Several times over the course of three years I’ve written this blog- can it be that long?- I’ve mentioned our former near neighbor, and now sadly ex-antiques dealer Gaylord Dillingham. Gay is possessed of a tremendous eye, with everything I’ve ever seen in his premises of exceptional quality. One of the things Gay was nearly manic about was color. What Gay knew and had a particular eye for was color in wood. Gay’s inventory at any given time formed a benchmark for appropriate color in mahogany, walnut, oak, or rosewood. Although formal furniture was his forte, Gay would have the occasional piece of country furniture. I remember a late 18th century elm cricket table, that ubiquitous tripod table found in any crofter’s cottage. What set Gay’s apart, however, was the exquisite color of the elm. What is an ordinary wood, normally relegated to the seats of spindle-back chairs when it is used at all, Gay’s example was a wonderfully patinated, deep yellow color. Before it was Dillingham and Company, Gay’s firm traded as Dodobird Antiques. As with the extinct dodo, the right color, wrought from centuries of use, oxidation and general environmental detritus, cannot be reproduced.
Where all this is coming from is a follow-on from a blog I read yesterday penned by a gallery assistant of my acquaintance. A nice guy, but he knows nothing about period material. Scotch that- he knows how to read, and a fair number of his opinions are gleaned from others, and he gives occasional editorial credit. He did, however, start to discuss the importance of proper color in period pieces and at that point, I nearly lost it, as the fellow patently had no idea of what constituted ‘proper’ color. ‘Unusual color’ (his words) was also a desirable characteristic. Unfortunately, the firm this gentleman works for turns out shall we say ‘improved’ antiques with wood colors unknown to nature.

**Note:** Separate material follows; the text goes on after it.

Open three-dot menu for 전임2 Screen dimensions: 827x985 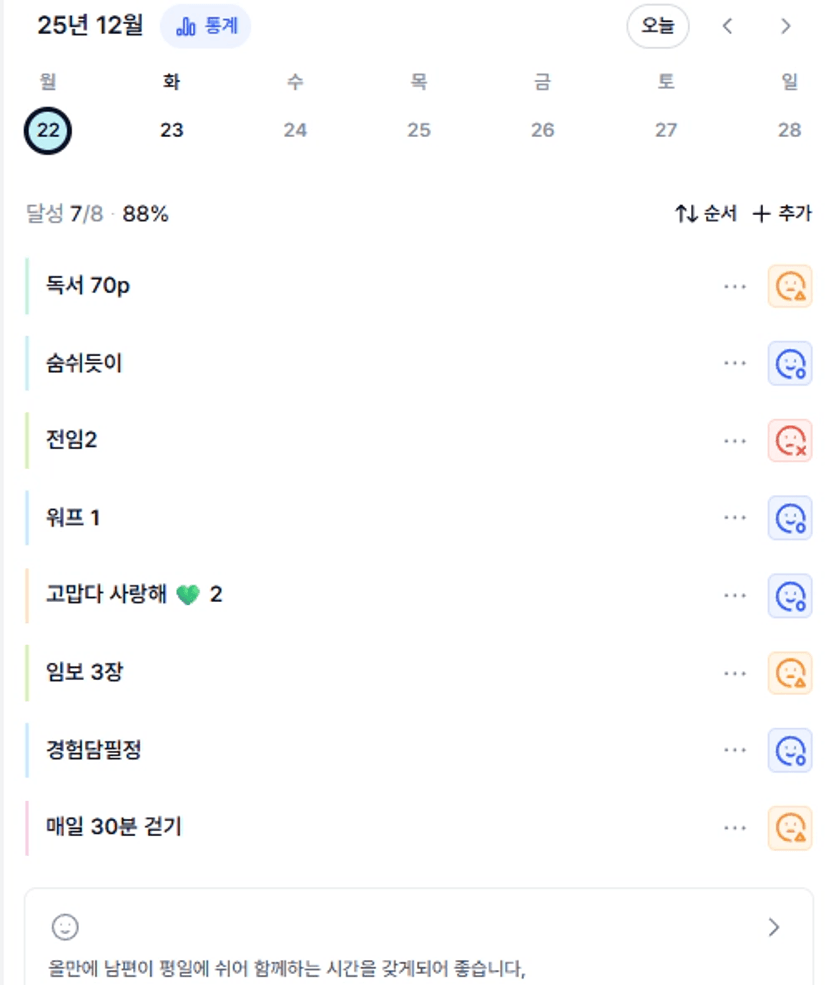pyautogui.click(x=735, y=441)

‘Unusual’ for a prospective buyer should be synonymous with ‘suspect’. The fact of the matter is, British and continental European cabinet makers for centuries have produced furniture pieces that conformed to standard models that in turn was driven by a demand generated by local custom, and rendered in recognizable national styles. A scrolled foot on a piece of furniture- a standard French motif- when produced in mid-18th century England would always identify the foot style as, say, a ‘French’ scroll, or ‘in the French fashion.’ Prior to the growth of international trade in the early 19th century, European furniture was executed in vernacular woods- oak, beech, and walnut, and painted or gilded as required. The two notable exceptions were the ebenistes in Paris, whose work was exquisitely worked in costly materials, including porcelain, and the English joiners, whose extensive use of mahogany was fueled by consumer demand- and the fact that English shipping from about 1740 entirely controlled the worldwide supply of this timber.